The problem is that my fiance, who knows about the fling, gets upset any time we're around the other guy. (We're all still part of the large group of friends.) I try to tell him I have no feelings for the guy, which I don't, but it doesn't seem to matter. Why can't he just get over it?

- Anonymous

He's trying to tell you something by his behavior, something he's unable to articulate using, you know, words. What he's trying to say is, "I'm a whiny crybaby with an insecure streak as wide as a ‘70s necktie, and if you're smart, you'll get out now before I start monitoring your cell phone records and insisting you wear a burqa while mowing my lawn."

So the guy has something of a jealousy issue. Which, granted, might be slightly better than someone who never feels even a twinge of jealousy - that's the sign of either a zombie or a doormat, and neither is much fun to date, much less live with.

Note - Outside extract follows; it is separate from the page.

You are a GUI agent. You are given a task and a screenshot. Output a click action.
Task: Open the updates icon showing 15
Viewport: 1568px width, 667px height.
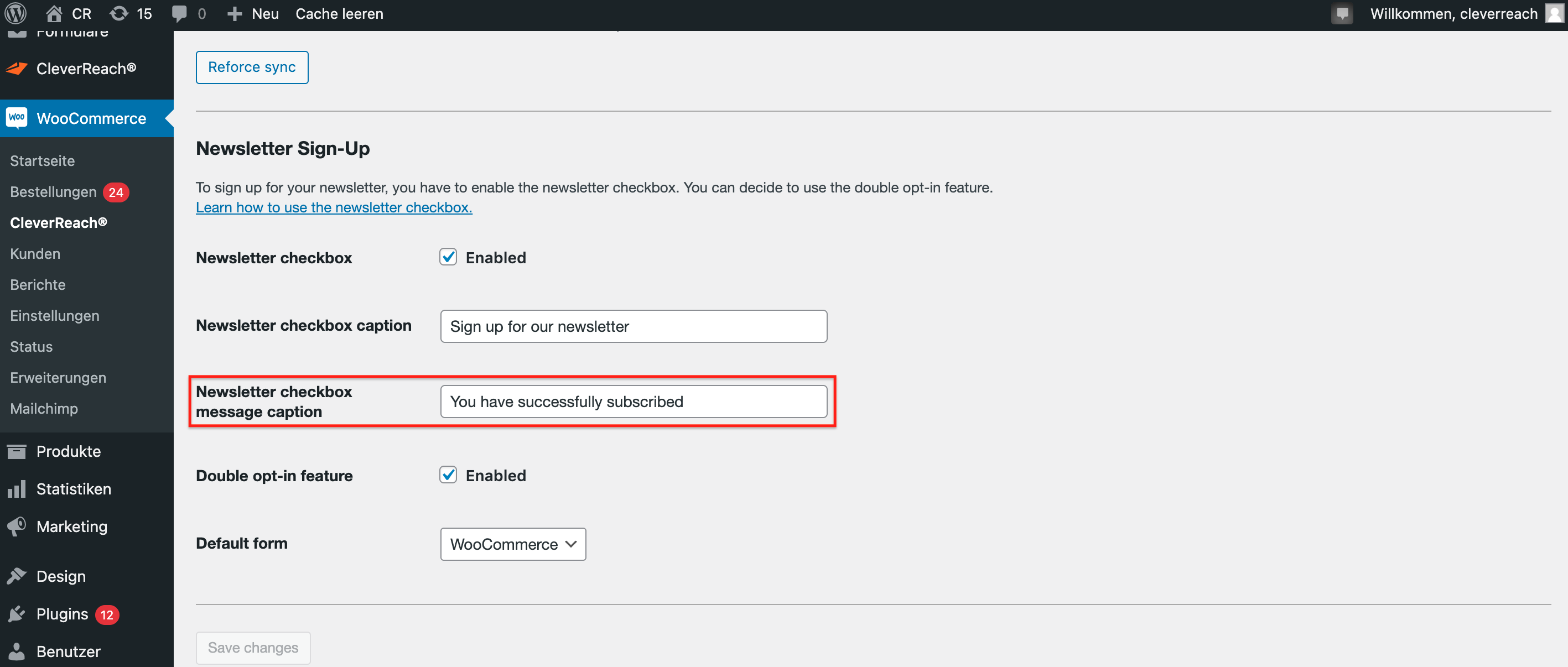119,13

But OK, we understand, you love the big lug, and maybe terminating with extreme prejudice is not your first choice of remedy. Let's examine the problem using the time-honored Take a Long Look in the Mirror approach: If you knew your fiance and a friend of yours had had a carnal tete-a-tete or two (before you had a chance to show him the true promised land, of course), would you then be able to enjoy carefree cocktail banter with the friend? More to the point, would you be cool with your fiance and the ex-paramour engaging in unchaperoned banter at the punch bowl? Oh, you would? Never mind then.

See, that's the difference between men and women. In a situation like the party scene you mentioned, a man's Terror Alert System would quickly escalate from yellow - it's never below yellow, just so you know - to orange to red: Your erstwhile bump buddy: "Hey, how's it going?" Your fiance: "What the hell is that supposed to mean, pal? And what are you looking at - never seen a dog leash before?" Women, on the other hand, would be off in a corner comparing notes over strawberry daiquiris.

Which is not to say rampant jealousy is to be condoned. In fact, the rule of thumb should be that, aside from a few exceptions, like, say, prison terms and out-of-wedlock children, the particulars of past relationships should remain in the past. No need to share - or be jealous about - the gory details.

Of course, your case is slightly different, in that the gory details keep popping up with a Coors in his hand. Our advice is to continue to reassure your guy, keep him away from sharp objects at parties and if he persists in sulking, either take the easy, though ignoble, way out and find some new friends or (you knew this was coming, didn't you?) find a new fiance. Those burqas can chafe, anyway.